Bouma gave her several different answers at different points in the day.
He first said that U.S. citizens don't have an "immigration status" and therefore SB 1070 wouldn't apply to them. He also said that part of the law was intended to follow the part allowing officers to ask someone about their legal status, which means it would apply only to individuals suspected of being in the country illegally.
"But (police) training materials specifically acknowledge that they don't know what it means and that it will be left up to each agency to decide what that sentence means," Bolton replied, adding that she had heard from some law-enforcement authorities that this portion of the law could lead to the arrest of tens of thousands of people who otherwise would have just been cited and released.
One section of the law that appeared to trouble the judge says people who get arrested, for any reason, must have their immigration status checked with federal officials before they are released.Classic. "What we meant to say is...". Ordinarily that doesn't even pass the laugh test, but Arizona legislators' sloppiness with language and general ignorance are notorious. (Anyone remember the wording of the "No Taxpayer Money for Politicians" initiative, written by a few legislative heavyweights?)

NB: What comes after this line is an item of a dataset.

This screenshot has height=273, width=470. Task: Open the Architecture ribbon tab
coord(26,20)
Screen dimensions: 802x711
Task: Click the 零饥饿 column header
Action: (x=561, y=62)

She pointed out police "arrest" people all the time for minor crimes, issue them a citation and let them go about their business. Bolton said this provision of SB 1070 would appear to require police to hold people for some extra period of time beyond what is necessary to cite and release.
Bouma said lawmakers meant to apply that only to people who actually are booked into jail.

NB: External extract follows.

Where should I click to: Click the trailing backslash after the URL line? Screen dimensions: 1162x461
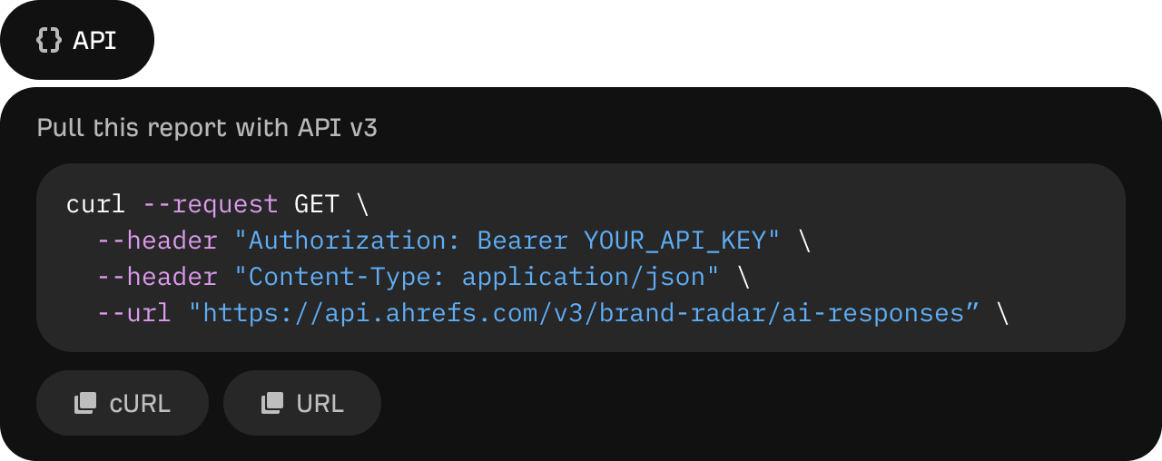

"That's what they should have said then," Bolton responded.
It looks as though Dave Euchner's amicus brief, which pointed out the prospect for extension of detentions without probable cause, had a bit of impact there, and that the Judge Bolton is a bit hostile to that portion of the law. Also, from the Republic,
Section 3: Documentation
Section 3 of SB 1070 as amended creates the state crime of "willful failure to complete or carry an alien registration document."

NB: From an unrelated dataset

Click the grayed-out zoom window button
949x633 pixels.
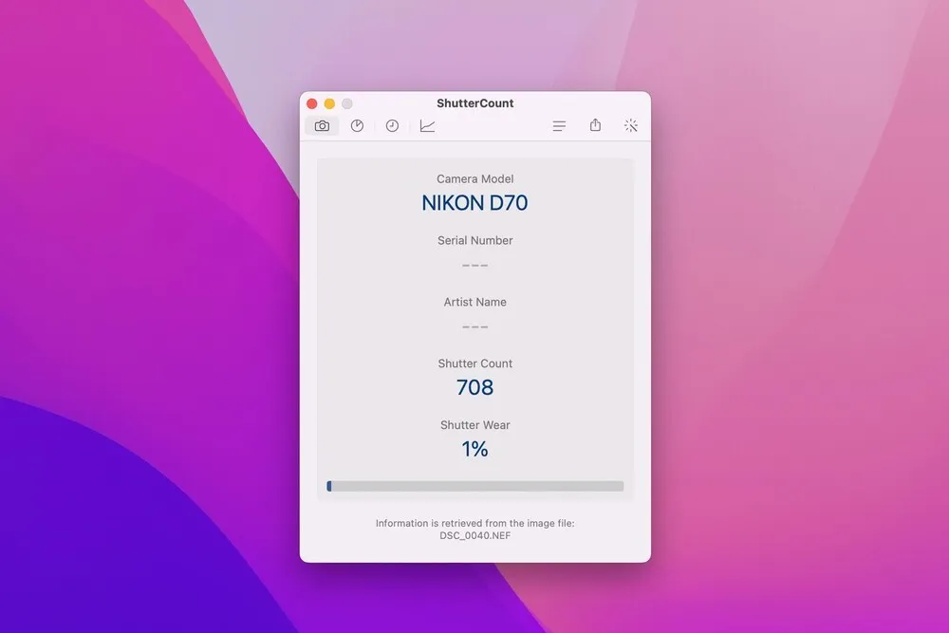coord(347,103)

Attorney Nina Perales with the Mexican American Legal Defense and Educational Fund, one of the civil-rights groups that filed the lawsuit along with the ACLU, said this portion of the law creates new classes of non-citizens because it doesn't offer exceptions for individuals who may be in the midst of citizenship or asylum proceedings and have permission to be in the country but don't yet have documents.
Bouma responded that that argument gets into a hypothetical "chamber of horrors" that people would be hauled off and thrown into jail to wait until someone could determine whether they belonged there.
Bolton agreed that all this portion of the law does is create a state punishment for violating federal statute. But she added that state punishment may create a pre-emption problem.
Bouma argued otherwise but then seemed to concede that he may lose on this part of the law.
"I didn't have the feeling I convinced you last week, either," Bouma said, referring to an earlier hearing.
Section 6: Removal
Section 6 of SB 1070 as amended allows law-enforcement officers to, without a warrant, arrest people suspected of committing offenses that make them "removable from the United States."
Bolton seemed to have serious concerns about this portion of the law. She said there is no list of crimes deemed to be removable offenses and questioned who would make that determination and at what point during the arrest it would be made.
"How can a police officer make a determination that a person has committed a removable offense when that decision can only be made by a federal judge?" she asked.
Plaintiffs appeared to be taking a "shotgun" approach concerning preemption, and Bolton was skeptical or even dismissive of many such claims, but as seen above, some of the pellets appear to have hit their target. Right now I'm expecting portions of the law, including prolonged detention following arrests, to be enjoined pending the cases' outcomes.